Kitty, dancing into the kitchen half an hour later, found a grim figure sitting bolt upright, reading a religious paper of austere appearance. Her gay "Supper, please, Sarepta!" was rewarded with the information that there was no supper that Sarepta knew of. Supper was at six o'clock; if folks were here, they'd get it; if they preferred to get their victuals elsewhere, it was no concern of hers that she knew of. Kitty opened wide eyes.

"Oh! Excuse me for living!" she said. "Am I so very late? The moonlight is so heavenly, Sarepta, I think I was very good to come in at all; and of course I had to see to those Lambs before I had my own supper. John Tucker wanted to send Timmy over, but I wouldn't let him; I love to put them to bed once in a while. But no matter, Sarepta. I'll find a doughnut and some milk; don't bother. I'm not really hungry!"

[pg 288] Kitty's hand was on the buttery door when Sarepta intervened with a truly awful aspect.

"When you wish me to go, Kitty Ross, you can say so and I will. While I stay, I calc'late to attend to things in this kitchen. You go into the sittin'-room and I'll bring you a tray."

The tray, when brought, displayed a most tempting little meal: creamed chicken, buttered scones, cocoa and strawberry jam; but for once Kitty seemed hardly conscious of the good things. She looked up as if in a dream, her eyes soft and dewy.

"Are you very cross, Sarepta?" she asked. "I'm sorry I was late."

"Humph!" Sarepta apparently extremely cross, and busy setting down the tray.

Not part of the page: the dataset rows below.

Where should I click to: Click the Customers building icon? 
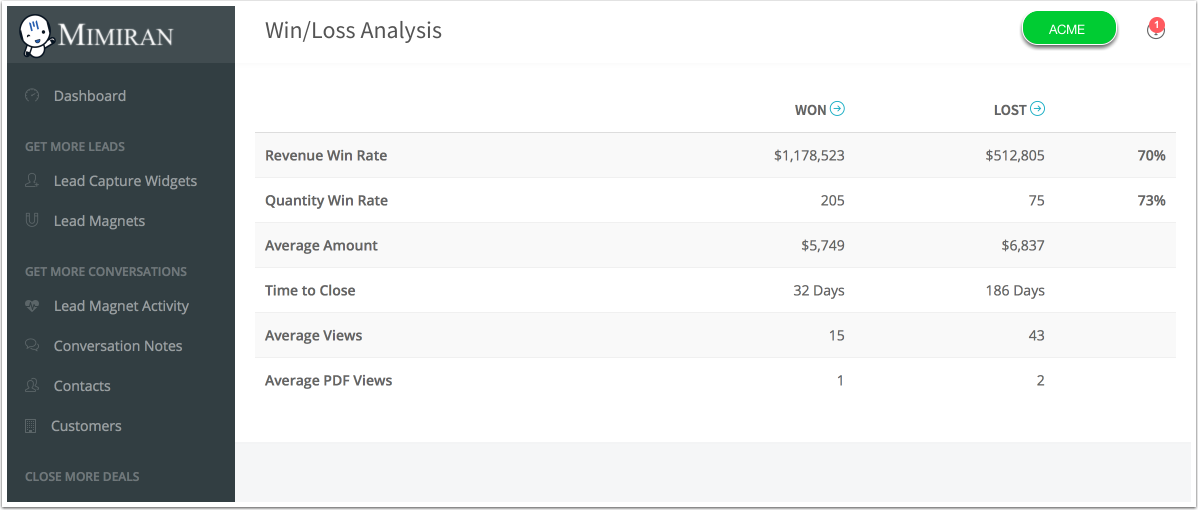pyautogui.click(x=31, y=426)
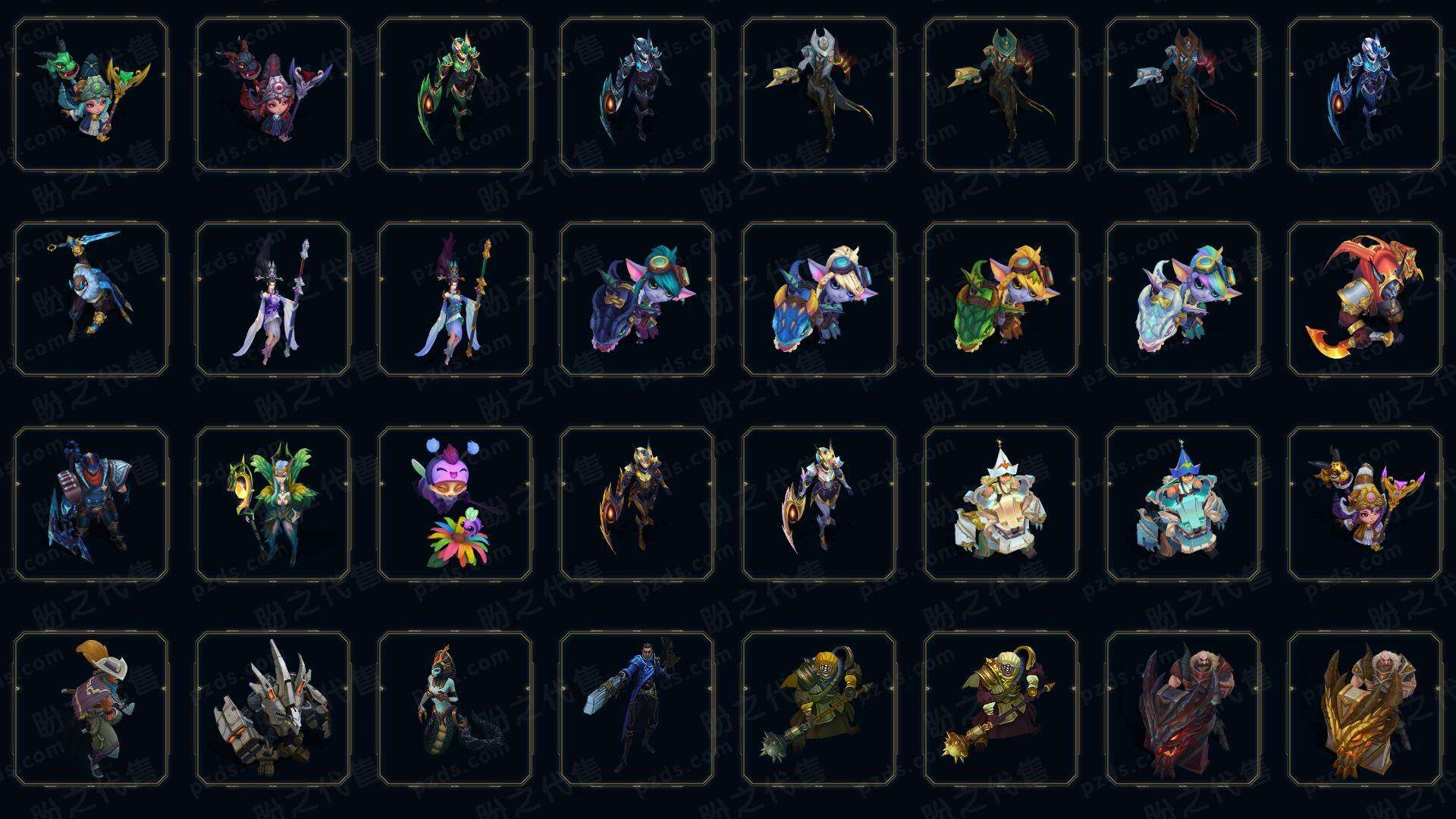Select the green feathered sorceress with lantern staff
The image size is (1456, 819).
click(x=273, y=504)
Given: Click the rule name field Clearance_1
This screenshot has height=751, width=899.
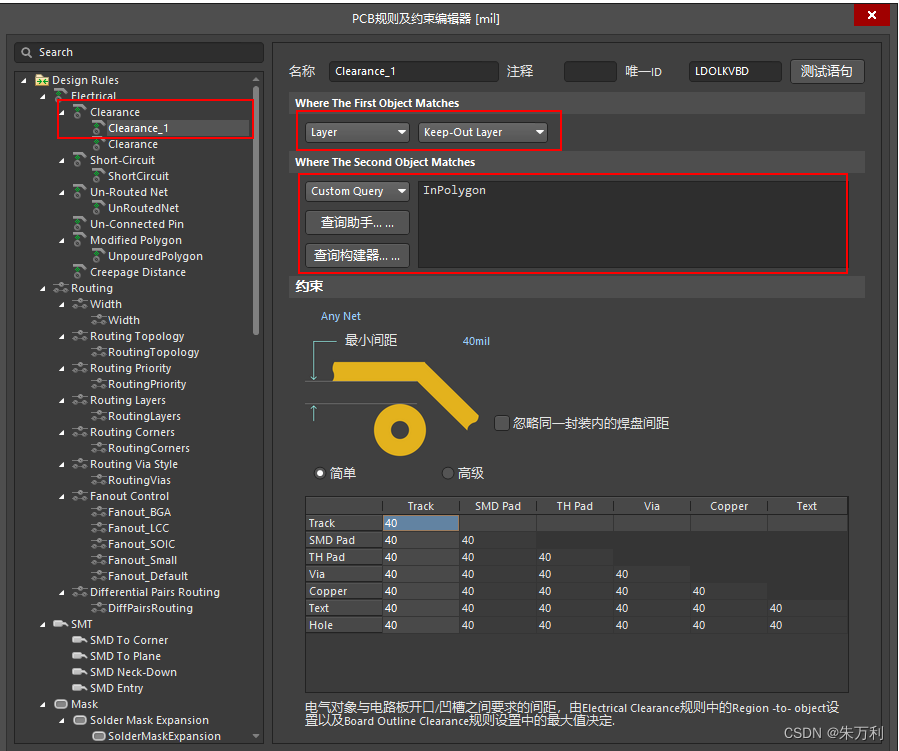Looking at the screenshot, I should tap(412, 71).
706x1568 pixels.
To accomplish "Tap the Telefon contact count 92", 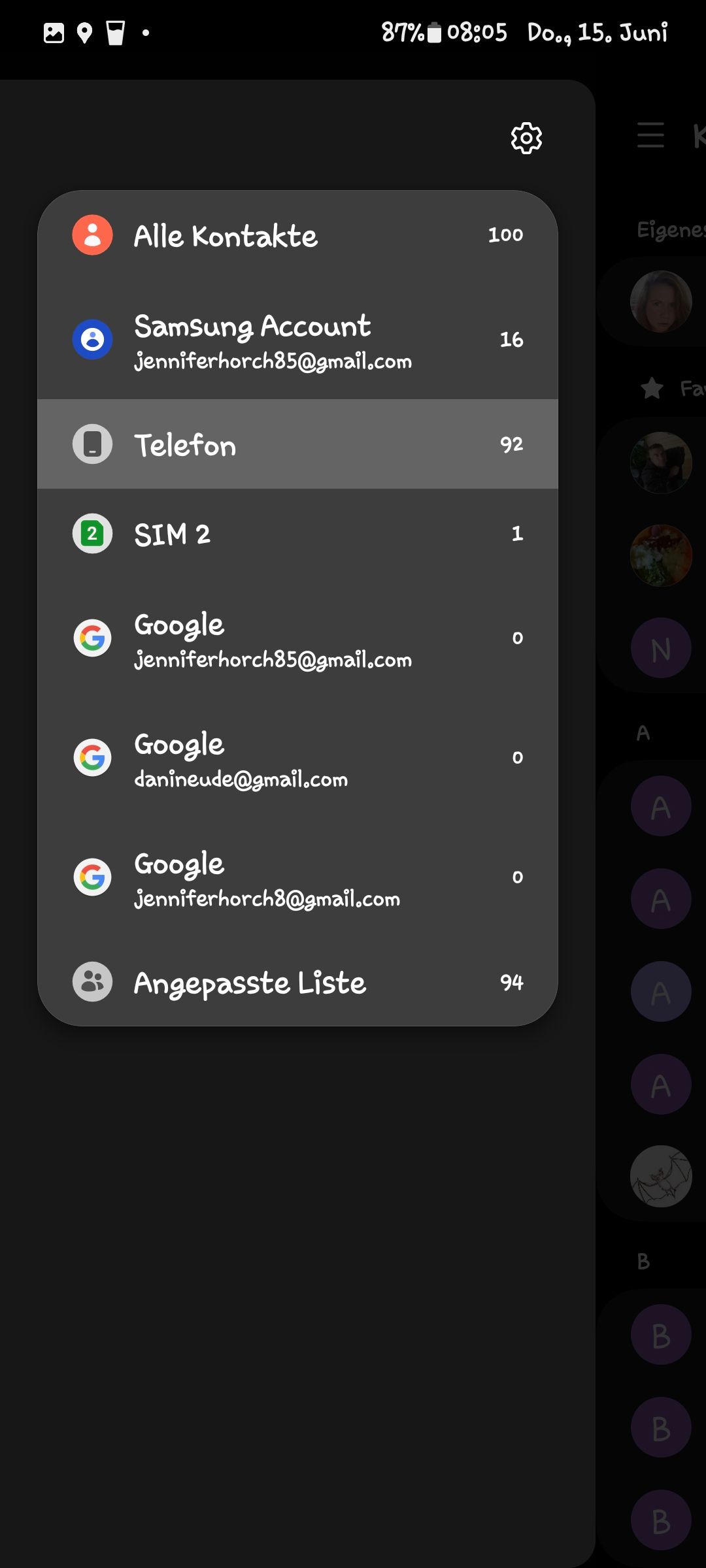I will pyautogui.click(x=511, y=444).
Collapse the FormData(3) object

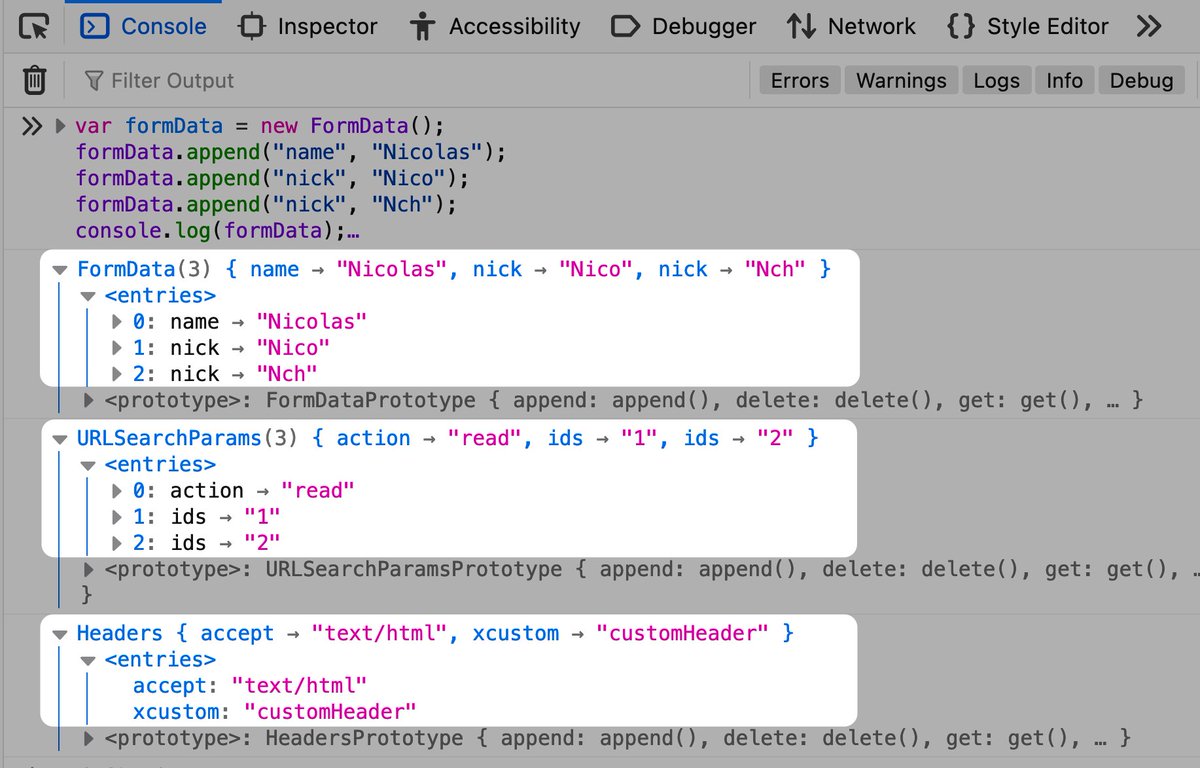[60, 268]
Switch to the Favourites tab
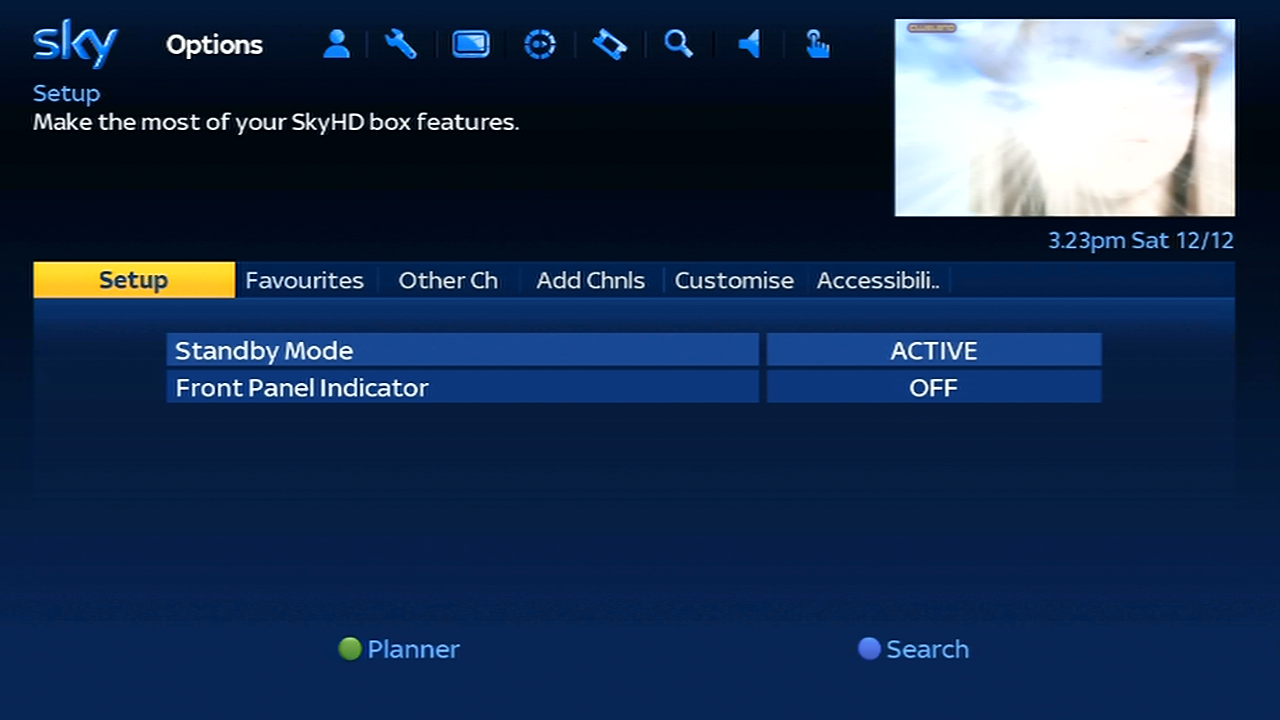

"Don't you love me?" asked the girl, as she had been used to ask when she was six and wanted an extra cooky. No answer being returned, Kitty came out of her dream, her own alert, thoughtful self; looked and saw the grim lips quivering, the workworn hands trembling as they hovered about the tray.

"Sarepta!" Kitty sprang up, threw her arms round the neck of her faithful friend, and whispered three words in her ear.

"So you see!" she said.

Sarepta Darwin threw her apron over her head and departed, to hurry up to her room and lock her door. For this time, Sarepta was crying, and no one must ever know it. The idea!